Austin is rare in that it’s coordinated between city transit organizations, advocates and the community. The city is promoting bikes, but in concert with transit and even drivers — why is that a winning strategy?
When you address the issues of transportation and mobility — and if you really are putting a certain effort into driving equity and opportunity — then you have to take a holistic approach. There is no one mobility solution that's the answer for everyone or in and of itself. It has to be an integrated system. You can pick pieces of that system but that’s going to leave people out.

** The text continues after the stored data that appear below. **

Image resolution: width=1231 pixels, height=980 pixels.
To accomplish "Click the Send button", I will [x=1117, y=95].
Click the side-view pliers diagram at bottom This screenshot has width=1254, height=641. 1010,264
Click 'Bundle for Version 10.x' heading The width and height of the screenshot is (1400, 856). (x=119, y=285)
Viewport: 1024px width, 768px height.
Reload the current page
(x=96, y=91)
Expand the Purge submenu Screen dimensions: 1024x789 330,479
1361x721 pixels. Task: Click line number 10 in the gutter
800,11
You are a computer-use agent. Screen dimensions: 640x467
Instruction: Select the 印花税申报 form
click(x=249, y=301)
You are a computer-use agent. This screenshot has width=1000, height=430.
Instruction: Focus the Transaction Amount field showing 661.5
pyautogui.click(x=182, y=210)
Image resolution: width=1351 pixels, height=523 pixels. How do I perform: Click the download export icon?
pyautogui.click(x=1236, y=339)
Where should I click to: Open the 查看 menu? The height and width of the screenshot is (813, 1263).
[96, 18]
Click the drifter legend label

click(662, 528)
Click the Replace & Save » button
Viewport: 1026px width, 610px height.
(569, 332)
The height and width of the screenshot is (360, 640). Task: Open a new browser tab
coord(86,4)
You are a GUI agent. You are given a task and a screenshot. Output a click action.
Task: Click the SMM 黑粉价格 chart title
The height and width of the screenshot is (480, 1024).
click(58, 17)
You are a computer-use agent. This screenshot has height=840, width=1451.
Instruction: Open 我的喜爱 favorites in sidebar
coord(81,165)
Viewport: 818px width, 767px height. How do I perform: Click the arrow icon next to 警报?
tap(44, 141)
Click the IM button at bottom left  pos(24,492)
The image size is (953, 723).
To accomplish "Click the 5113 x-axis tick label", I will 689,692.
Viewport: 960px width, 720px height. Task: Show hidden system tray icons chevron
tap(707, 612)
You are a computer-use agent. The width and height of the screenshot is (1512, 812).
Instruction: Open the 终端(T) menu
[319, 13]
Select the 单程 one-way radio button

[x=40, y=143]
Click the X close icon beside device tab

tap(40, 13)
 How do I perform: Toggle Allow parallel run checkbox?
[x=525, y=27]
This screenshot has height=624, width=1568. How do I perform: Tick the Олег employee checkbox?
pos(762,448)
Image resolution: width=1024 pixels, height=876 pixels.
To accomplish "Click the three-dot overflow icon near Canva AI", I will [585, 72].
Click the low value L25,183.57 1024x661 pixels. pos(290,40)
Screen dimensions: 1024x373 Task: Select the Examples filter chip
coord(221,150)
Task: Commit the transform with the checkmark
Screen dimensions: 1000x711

Our challenge is to have a comprehensive mode shift. The good thing about moving forward holistically is that the transit people are supporting the bike programs and vice versa because we’re all supporting the same concept. Seventy percent of the people that are traveling to Austin downtown right now are doing it alone in their cars. We can't survive that way on lots of different levels. The way we get from 70% to 50% by 2039 isn’t just bikes and it isn’t just transit. It isn’t just one thing — it’s everything.
How do safe and equitable mobility options benefit Austin's larger goals?
There are so many things that are going right in Austin right now — it's kind of a magical place. It's the fastest-growing large metropolitan area in the country and has been for the last five years. We are just hitting on so many cylinders, but we’re not hitting on every cylinder for everybody. If we're going to be able to preserve the magic that is Austin — the kind of the culture that keeps things weird and supports innovation — we have to maintain diversity in our community. And that is the hardest thing to do when you become the “it” city because so many people want to come and everything becomes so expensive so fast.
A mass public transit system and an all-ages and abilities bicycle network are both great for people's lives. These are all things that enable everyone to participate in a community, which is really important to our economy because our economy is all about the people. It will also help us to meet our goals around climate change. For Austin to get to a zero-carbon footprint by 2040, it's going to require us to take another look at how we're doing transportation, getting more and more people in fewer and fewer vehicles. This work fits in with that.
What are some of the biggest challenges you see in Austin when it comes to large-scale, equitable mode shift?
There are challenges in any community, Austin included, when it comes to achieving real equity. To a large measure that's because so many of the systems and institutions are built around systemic challenges like racism. Those things are built-in. So if you actually want to change things, you have to be pretty disruptive.
We're trying to do that in this city with homelessness and policing — disruptive change — to rethink how we do those kinds of systems. The same thing is true for transportation. And that's hard because people like to live with incremental change. I would say that the biggest challenge is recognizing that there's a lot of inertia working against you and that sometimes the needed change is going to have to be disruptive, and that can be tough for any community.
What’s your 10-year vision for Austin? Paint a picture of life and the city’s streets for us.
Twenty years from now, I hope life on the street just looks active and involved, with lots of people doing many different things and the streets being used in a variety of ways. I want everyone in Austin to have the ability to be able to come together and to move with one another and talk to one another in an environment that is safe, friendly and accessible to everyone. We have a lot of that already in our communities, we're just not using our streets in all the different ways that they could be used. That’s changing in many ways right now.